D’abord, il y a eu les clubs, et maintenant les ligues. Deux sorties médiatiques, mais en filigrane, un seul et même message : soutien indéfectible à Pierre Alain Mounguengui.
Il en ressort ainsi que lors de toutes ces années de division, de querelle, de haine, le seul perdant aura été le football gabonais. On aura longtemps parlé de camps et du rapport entre individus, mais très peu d’unité et de développement du football.
Aujourd’hui, les délégués le disent haut et fort : pour le développement du sport-roi, une union sacrée s’impose.

Et dans ce cadre, il faut une personnalité emblématique pour incarner cette vision. Expérience, ouverture d’esprit, relationnel, projets d’envergure, bref, il faut un bâtisseur. Comme les clubs, les ligues ont choisi et assument. Ce sera Pierre Alain Mounguengui.

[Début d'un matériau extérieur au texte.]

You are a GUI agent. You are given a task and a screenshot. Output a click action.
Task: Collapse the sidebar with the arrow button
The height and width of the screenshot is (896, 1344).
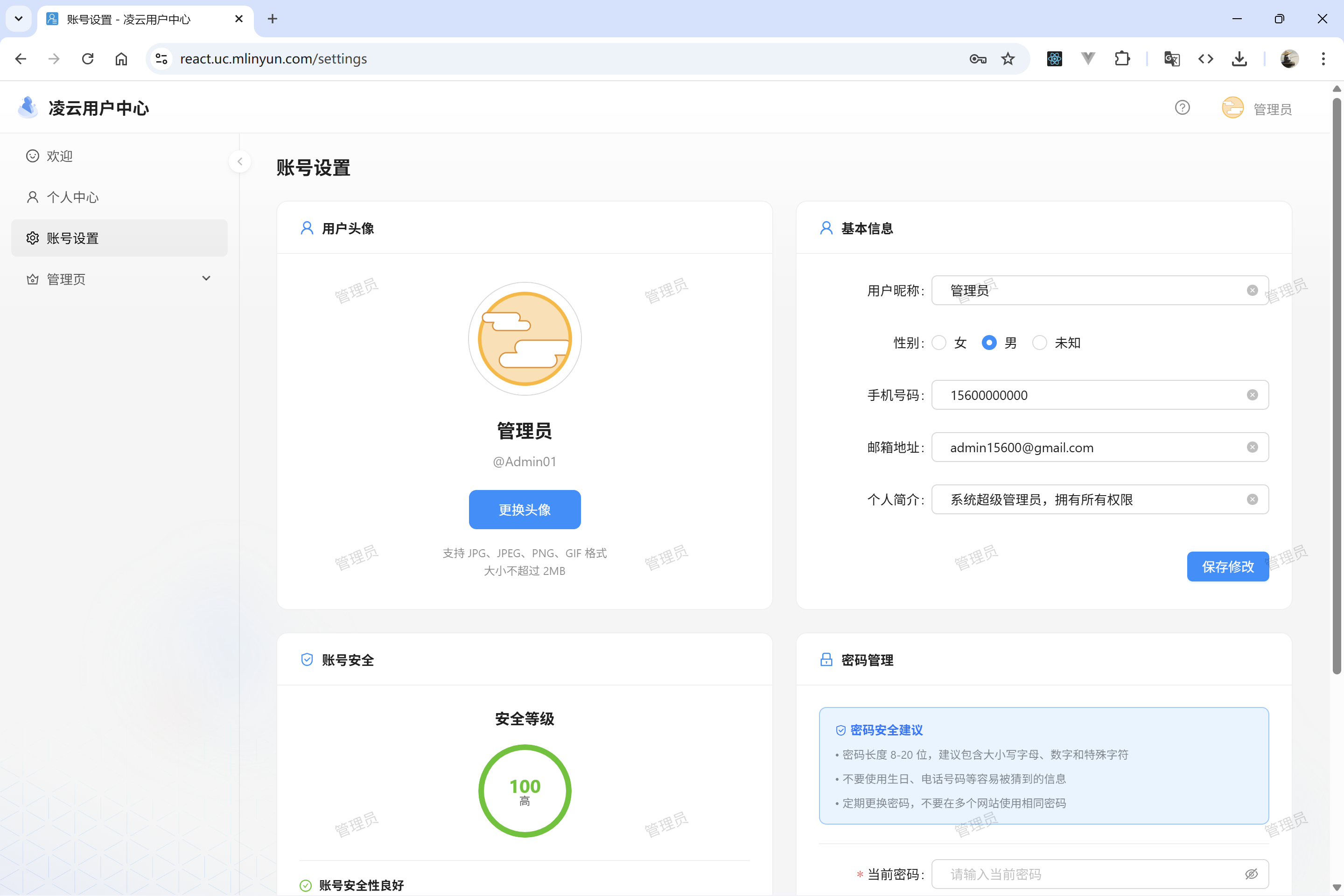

Répondant à une certaine opinion souvent loin de la réalité du terrain, il y a les faits. Et ces faits sont têtus. Ce sera d’ailleurs l’occasion pour les présidents des ligues de rappeler le processus ayant conduit à la révision des textes. Ainsi, de la mise en place de la Commission ad hoc à la validation par la FIFA, aucune étape n’aura été flouée.

Le 18 avril 2026 à Mouila, dans la province de la Ngounié, ce ne sera donc pas un simple renouvellement d’un Comité Exécutif. Ce sera bien plus. Il sera question d’un nouveau départ pour le football gabonais, avec en capitaine de vaisseau celui que l’on appelle affectueusement PAM.